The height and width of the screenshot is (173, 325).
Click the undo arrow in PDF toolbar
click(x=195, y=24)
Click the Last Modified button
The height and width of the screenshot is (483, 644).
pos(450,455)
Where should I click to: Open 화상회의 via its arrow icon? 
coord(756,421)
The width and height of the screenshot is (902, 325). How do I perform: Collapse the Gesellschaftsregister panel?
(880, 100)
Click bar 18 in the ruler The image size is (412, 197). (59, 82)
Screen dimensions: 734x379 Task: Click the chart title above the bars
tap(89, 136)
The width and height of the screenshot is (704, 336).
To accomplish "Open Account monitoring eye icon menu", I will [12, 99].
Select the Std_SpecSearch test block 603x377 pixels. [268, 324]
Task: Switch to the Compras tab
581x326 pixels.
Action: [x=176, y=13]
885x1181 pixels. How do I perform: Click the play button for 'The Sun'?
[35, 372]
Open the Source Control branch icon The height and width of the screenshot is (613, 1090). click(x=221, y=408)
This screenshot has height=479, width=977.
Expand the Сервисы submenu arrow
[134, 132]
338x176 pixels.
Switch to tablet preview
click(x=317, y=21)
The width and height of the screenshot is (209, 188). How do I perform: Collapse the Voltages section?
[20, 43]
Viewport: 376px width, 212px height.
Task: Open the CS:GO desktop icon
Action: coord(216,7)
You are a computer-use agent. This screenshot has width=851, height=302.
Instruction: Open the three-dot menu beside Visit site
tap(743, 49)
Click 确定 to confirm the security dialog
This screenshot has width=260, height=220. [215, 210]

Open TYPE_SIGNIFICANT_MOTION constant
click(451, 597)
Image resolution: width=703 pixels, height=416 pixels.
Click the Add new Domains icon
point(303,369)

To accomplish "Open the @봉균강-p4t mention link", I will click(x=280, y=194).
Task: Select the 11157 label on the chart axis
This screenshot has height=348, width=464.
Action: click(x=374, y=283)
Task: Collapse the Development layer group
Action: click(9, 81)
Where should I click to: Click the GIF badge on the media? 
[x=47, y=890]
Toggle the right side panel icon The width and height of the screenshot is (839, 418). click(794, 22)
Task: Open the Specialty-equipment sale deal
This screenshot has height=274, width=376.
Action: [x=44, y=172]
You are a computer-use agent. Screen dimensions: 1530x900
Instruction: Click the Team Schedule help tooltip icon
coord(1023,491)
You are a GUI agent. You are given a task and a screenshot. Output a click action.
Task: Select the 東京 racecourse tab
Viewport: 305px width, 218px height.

***

EXERCISE DETAILS: Determine how many lines of the material hold the string "accomplish", and state that number by itself.

ANSWER TO THIS EXERCISE: 2